Bihar Board Results Reveal Serious Flaws in State’s Education System3 min read
The pass percentage in the class XII examinations of the Bihar Board may have risen by a sharp 15 points to nearly 53%, but the result has revealed flaws in the education system which do not allow meritorious students to excel in the absence of proper coaching facilities.
According to local media reports, the results announced on June 6 have brought along a host of controversies as there have been instances of students getting more than 100% marks while others are getting blank marksheets.
This led to spontaneous protests by the students and their relatives and friends outside the Bihar School Education Board (BSEB) office in Patna. Their grievance against grave discrepancies in the marking appeared justified for the reasons that the results had thrown up surprising individual scores.

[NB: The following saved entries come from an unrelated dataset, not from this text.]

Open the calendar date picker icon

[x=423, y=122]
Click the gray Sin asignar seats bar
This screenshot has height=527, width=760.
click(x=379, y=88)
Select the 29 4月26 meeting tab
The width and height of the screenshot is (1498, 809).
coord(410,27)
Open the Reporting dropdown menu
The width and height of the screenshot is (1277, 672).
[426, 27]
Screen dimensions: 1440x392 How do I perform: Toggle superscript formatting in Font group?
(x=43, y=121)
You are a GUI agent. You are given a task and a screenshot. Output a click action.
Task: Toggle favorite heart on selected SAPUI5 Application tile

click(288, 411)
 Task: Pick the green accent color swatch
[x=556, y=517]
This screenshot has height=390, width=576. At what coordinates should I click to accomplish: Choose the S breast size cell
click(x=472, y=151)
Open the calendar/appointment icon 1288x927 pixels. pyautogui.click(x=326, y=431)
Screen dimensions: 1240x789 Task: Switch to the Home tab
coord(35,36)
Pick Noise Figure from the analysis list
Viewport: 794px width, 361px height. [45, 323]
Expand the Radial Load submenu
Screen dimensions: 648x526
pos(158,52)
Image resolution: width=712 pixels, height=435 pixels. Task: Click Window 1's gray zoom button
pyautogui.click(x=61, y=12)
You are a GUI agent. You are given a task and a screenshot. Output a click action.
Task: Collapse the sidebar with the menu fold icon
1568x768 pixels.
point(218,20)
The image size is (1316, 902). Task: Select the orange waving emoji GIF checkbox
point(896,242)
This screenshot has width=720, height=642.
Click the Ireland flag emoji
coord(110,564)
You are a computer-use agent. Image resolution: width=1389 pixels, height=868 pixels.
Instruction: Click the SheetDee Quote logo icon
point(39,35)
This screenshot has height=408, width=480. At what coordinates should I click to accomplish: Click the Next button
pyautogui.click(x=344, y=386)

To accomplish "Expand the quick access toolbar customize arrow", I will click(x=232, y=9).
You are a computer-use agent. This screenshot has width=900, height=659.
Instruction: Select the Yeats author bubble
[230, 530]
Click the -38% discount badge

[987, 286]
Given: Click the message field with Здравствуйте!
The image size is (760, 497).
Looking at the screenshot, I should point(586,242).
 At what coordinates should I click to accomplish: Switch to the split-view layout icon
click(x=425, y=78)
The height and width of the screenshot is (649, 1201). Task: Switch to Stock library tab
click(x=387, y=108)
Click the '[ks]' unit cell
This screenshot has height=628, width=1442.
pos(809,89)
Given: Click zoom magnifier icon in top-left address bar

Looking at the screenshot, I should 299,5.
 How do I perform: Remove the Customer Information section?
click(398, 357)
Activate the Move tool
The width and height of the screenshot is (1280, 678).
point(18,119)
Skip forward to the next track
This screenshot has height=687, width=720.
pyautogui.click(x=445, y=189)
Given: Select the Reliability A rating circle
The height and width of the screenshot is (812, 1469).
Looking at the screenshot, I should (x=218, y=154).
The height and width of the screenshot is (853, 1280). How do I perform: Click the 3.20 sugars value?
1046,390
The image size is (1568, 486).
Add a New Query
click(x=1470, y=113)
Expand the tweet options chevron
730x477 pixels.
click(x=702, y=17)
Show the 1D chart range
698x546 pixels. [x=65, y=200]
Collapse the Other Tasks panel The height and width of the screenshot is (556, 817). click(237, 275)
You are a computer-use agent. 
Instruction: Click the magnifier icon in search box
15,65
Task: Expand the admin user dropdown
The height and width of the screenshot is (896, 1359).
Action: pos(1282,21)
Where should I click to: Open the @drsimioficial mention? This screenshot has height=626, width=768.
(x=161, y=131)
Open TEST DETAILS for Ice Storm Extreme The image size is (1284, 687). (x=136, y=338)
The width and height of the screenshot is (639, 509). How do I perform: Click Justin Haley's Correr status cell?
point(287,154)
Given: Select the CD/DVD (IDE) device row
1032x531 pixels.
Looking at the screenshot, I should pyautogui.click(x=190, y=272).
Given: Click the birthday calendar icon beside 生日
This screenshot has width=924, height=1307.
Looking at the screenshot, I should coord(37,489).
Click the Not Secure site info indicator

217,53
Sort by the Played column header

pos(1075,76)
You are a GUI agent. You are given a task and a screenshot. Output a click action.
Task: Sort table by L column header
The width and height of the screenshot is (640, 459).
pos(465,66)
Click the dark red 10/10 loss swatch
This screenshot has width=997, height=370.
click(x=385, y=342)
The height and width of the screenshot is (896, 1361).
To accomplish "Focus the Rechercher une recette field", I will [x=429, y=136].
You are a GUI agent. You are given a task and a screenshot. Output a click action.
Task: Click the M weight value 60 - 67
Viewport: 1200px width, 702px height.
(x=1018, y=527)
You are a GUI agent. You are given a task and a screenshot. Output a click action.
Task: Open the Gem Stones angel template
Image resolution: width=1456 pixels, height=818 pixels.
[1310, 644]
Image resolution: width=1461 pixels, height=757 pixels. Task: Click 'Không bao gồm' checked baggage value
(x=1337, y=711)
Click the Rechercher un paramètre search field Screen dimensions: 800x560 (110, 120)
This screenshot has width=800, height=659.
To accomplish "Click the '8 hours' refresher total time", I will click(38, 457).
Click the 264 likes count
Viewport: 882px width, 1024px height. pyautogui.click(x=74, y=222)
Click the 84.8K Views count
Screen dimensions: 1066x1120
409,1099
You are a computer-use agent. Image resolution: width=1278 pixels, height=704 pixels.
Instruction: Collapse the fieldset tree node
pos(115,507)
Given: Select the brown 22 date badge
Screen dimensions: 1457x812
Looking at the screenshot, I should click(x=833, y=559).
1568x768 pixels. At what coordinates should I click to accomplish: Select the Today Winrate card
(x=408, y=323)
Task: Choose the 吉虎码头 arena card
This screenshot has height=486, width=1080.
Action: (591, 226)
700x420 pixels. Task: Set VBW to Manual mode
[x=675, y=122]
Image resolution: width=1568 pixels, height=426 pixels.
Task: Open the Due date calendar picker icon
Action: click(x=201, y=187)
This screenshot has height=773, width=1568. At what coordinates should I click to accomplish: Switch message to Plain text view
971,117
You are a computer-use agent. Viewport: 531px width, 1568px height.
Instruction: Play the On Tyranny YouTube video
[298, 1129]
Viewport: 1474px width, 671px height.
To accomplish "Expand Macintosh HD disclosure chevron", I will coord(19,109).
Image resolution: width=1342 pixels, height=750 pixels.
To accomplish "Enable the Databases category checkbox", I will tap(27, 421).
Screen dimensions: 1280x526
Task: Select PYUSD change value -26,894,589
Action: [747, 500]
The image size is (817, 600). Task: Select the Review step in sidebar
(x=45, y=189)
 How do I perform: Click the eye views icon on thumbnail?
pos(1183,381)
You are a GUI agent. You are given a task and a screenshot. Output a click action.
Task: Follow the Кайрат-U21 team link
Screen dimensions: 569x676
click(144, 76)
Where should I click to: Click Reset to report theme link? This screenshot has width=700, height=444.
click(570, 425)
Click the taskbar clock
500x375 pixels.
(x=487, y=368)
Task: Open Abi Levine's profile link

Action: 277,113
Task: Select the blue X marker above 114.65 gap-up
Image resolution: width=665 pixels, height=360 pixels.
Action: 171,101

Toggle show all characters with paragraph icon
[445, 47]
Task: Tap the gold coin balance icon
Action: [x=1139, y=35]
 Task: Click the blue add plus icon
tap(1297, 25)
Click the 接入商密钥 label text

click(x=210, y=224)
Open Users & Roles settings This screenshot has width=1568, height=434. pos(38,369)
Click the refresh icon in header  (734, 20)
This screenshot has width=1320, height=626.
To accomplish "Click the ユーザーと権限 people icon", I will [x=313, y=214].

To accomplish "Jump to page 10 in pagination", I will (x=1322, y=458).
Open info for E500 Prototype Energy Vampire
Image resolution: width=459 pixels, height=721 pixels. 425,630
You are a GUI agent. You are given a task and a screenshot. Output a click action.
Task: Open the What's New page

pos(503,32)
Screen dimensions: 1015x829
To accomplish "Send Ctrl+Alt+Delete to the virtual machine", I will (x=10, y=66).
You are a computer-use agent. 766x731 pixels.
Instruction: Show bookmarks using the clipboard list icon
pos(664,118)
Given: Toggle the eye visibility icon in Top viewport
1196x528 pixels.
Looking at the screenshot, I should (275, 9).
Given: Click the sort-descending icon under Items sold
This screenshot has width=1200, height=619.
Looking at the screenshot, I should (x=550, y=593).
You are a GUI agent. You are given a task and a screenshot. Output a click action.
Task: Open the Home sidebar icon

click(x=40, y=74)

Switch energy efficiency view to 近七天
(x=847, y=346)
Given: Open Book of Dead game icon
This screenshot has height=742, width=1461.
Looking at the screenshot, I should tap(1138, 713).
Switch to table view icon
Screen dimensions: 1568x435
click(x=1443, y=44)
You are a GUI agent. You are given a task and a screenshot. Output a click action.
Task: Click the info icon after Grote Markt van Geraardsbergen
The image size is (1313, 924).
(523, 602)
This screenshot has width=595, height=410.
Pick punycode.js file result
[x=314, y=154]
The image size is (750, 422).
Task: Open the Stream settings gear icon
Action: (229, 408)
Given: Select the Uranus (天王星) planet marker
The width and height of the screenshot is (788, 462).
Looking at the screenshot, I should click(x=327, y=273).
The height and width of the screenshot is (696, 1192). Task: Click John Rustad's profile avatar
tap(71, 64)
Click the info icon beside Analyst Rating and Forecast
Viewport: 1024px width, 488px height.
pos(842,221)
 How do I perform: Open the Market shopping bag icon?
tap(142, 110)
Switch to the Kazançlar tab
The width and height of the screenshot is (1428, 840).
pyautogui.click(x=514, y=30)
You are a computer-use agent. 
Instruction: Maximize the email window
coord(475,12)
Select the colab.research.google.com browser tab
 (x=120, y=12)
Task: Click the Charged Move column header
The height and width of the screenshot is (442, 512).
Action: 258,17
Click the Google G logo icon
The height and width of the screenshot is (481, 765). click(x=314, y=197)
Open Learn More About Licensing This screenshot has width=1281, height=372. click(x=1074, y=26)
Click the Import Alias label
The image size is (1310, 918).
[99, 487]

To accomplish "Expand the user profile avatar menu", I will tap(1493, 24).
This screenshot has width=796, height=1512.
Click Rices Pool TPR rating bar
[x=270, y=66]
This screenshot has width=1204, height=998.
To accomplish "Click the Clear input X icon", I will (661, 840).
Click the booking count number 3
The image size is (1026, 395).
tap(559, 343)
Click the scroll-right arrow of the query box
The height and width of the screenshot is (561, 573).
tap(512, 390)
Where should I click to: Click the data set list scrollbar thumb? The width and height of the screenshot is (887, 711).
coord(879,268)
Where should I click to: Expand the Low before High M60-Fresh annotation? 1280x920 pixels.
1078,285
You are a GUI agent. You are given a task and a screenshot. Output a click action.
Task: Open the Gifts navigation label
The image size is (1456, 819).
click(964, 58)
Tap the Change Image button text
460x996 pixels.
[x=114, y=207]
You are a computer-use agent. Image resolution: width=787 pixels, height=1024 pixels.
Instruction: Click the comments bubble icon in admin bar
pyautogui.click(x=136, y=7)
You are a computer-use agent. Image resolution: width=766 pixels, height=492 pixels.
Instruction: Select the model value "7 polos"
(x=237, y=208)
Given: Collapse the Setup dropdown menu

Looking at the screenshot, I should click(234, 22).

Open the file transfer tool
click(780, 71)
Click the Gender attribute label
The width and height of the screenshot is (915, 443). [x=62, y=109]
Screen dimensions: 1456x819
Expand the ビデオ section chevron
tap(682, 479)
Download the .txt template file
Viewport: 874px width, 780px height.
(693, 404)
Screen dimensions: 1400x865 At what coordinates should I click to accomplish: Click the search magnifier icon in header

So while a student of Arwal district reportedly got 38 out of 35 marks in the mathematics theory paper and another from East Champaran got 38 out of 35 in physics theory, there were also those who scored despite not even appearing for an examination – like a student from Vaishali, who got 18 marks in biology without having appeared for that exam.
In the past couple of years, the BSEB results have often evoked ridicule since it was revealed following one of the exams that the ‘topper’ could not even pronounce the name of the subjects while another who excelled in music could not sing properly.
This year too, the topper was questioned; but for her attendance rather than her ability. Since Kalpana Kumar had along with the board examination also topped the National Eligibility cum Entrance Test (NEET) 2018 while preparing for both the exams in Delhi, a major controversy had arisen over her attendance.
Ultimately, Bihar education minister, Krishna Nandan Verma, came out in her defence and stated that she has “merit and proved it by being a NEET topper. She must be appreciated and there shouldn’t be unnecessary controversy. All procedures were followed for her to take the exam.”
However, many have questioned how she could have met the 75% attendance criteria as a student of a school in Sheohar district of the state while taking regular coaching from a private institute in Delhi for the past two years.
The controversy has not ended with the minister’s statement. Rather, it has brought into the spotlight the inadequacy of the schools in most states when it comes to providing high standards of education because of which many of the children are forced to take private coaching at far-off places.
The father of a student, who had taken coaching for the pre-medical test in Kota (Rajasthan), said there are two ways to enrol in schools while studying full-time in places like Delhi or Kota for competitive exams. “Either the institute helps you get enrolled in a private school in a suburb or you yourself find such a school which is willing to mark the attendance of the child even though he or she may not be attending the classes.”
The school gets to pocket the fees without providing any education or facilities and usually such students are better performers and improve the school’s overall performance and rating. The child on the other hand gets to appear as its student in the board examinations. “The only catch here is that the student has to identify the school bearing in mind that during the board examinations he or she would have to visit it for the practical examinations.”
Another parent said that for availing such an arrangement, the unfortunate part is that some of the students usually withdraw from premium schools in class XI and XII. “The premium private schools and convent schools make no such relaxation of attendance and you have to attend classes. The only option left then is either to complete the schooling from there without any additional full-time coaching and hope to get through the entrance exams or in the event of not getting through, attend full-time coaching classes only after passing class XII.”
But many of the students are now taking the difficult route of leaving good quality schools and joining more flexible smaller ones in order to pursue their private coaching classes.